● **Stored records**
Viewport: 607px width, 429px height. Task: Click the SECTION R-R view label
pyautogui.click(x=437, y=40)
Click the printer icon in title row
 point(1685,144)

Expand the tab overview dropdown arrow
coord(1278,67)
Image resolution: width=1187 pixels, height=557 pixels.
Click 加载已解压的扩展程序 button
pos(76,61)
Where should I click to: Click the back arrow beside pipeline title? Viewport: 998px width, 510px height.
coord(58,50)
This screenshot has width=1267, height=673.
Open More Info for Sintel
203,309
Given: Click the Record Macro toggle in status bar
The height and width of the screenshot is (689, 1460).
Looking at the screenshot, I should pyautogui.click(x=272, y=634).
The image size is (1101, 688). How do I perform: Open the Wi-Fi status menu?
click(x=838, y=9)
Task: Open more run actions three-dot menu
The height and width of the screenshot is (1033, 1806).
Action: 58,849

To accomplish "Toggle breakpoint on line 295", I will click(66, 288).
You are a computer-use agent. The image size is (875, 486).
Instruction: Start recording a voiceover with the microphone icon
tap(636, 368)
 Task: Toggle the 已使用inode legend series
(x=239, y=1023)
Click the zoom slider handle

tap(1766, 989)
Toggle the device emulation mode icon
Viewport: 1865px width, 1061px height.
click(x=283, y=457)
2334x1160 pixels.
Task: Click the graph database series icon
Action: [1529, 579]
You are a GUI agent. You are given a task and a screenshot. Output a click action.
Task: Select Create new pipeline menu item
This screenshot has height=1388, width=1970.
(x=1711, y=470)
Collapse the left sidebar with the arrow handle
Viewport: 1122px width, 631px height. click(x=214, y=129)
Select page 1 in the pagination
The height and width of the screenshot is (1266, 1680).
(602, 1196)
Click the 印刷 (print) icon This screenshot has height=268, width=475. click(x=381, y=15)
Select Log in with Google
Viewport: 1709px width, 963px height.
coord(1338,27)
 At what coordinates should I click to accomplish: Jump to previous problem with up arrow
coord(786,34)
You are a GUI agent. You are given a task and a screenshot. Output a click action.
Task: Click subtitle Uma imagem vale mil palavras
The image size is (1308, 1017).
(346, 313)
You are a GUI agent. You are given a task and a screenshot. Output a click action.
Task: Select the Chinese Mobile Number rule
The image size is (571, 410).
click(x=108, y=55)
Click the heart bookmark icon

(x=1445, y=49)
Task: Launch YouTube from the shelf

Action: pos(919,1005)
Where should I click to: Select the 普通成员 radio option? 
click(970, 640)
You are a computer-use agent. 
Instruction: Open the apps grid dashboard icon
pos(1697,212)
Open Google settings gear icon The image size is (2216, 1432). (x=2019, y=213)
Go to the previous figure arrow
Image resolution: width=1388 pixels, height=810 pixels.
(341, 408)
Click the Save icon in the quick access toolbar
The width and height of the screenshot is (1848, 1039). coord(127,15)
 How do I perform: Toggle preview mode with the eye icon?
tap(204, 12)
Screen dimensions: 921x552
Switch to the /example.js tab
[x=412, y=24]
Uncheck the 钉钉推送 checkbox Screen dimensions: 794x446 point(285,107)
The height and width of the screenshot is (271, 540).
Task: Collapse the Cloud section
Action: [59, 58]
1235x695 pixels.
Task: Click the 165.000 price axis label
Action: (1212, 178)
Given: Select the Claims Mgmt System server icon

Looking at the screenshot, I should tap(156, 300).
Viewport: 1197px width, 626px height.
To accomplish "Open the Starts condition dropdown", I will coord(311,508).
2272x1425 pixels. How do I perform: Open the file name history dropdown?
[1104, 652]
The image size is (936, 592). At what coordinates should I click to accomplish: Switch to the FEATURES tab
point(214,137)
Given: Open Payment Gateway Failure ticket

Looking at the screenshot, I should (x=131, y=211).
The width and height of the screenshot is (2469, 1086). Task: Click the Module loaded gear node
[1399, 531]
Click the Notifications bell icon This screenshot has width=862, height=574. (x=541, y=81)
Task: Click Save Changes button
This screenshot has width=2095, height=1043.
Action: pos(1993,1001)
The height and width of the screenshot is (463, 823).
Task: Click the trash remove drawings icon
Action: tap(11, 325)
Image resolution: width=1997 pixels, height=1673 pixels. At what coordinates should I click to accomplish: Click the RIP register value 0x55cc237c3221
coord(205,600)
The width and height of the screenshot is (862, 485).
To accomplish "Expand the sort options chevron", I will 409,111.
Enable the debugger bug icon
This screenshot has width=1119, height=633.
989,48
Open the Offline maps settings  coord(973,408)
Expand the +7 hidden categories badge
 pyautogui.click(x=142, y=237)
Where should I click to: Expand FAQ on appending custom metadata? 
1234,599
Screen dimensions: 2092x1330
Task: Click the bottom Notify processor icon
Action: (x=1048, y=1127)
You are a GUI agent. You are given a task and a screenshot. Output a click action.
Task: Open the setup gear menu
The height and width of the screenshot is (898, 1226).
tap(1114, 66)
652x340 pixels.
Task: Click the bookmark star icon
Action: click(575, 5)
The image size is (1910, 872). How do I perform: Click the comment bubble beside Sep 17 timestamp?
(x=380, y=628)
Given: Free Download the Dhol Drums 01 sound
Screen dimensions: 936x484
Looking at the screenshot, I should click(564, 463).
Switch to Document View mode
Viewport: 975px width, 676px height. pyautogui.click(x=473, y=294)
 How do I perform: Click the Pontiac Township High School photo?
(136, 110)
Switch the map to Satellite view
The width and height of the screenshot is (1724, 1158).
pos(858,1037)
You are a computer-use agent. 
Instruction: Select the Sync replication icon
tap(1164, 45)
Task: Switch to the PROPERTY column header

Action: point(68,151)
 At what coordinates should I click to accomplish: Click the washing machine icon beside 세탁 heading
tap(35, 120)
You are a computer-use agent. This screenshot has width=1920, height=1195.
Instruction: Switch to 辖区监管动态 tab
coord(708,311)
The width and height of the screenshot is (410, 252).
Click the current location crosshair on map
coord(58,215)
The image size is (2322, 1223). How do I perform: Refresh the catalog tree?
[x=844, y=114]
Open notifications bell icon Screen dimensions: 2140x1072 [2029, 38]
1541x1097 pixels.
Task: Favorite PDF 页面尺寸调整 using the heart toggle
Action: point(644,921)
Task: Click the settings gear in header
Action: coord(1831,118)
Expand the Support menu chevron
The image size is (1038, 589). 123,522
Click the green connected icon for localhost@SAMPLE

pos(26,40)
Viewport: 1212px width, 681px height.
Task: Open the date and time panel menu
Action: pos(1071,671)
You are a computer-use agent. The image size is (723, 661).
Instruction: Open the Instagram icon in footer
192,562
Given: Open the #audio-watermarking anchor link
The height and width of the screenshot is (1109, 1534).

● **Exercise**
Each line in the records above that contains the word "Google" must be copied.

● **Result for this exercise**
Select Log in with Google
Open Google settings gear icon The image size is (2216, 1432). (x=2019, y=213)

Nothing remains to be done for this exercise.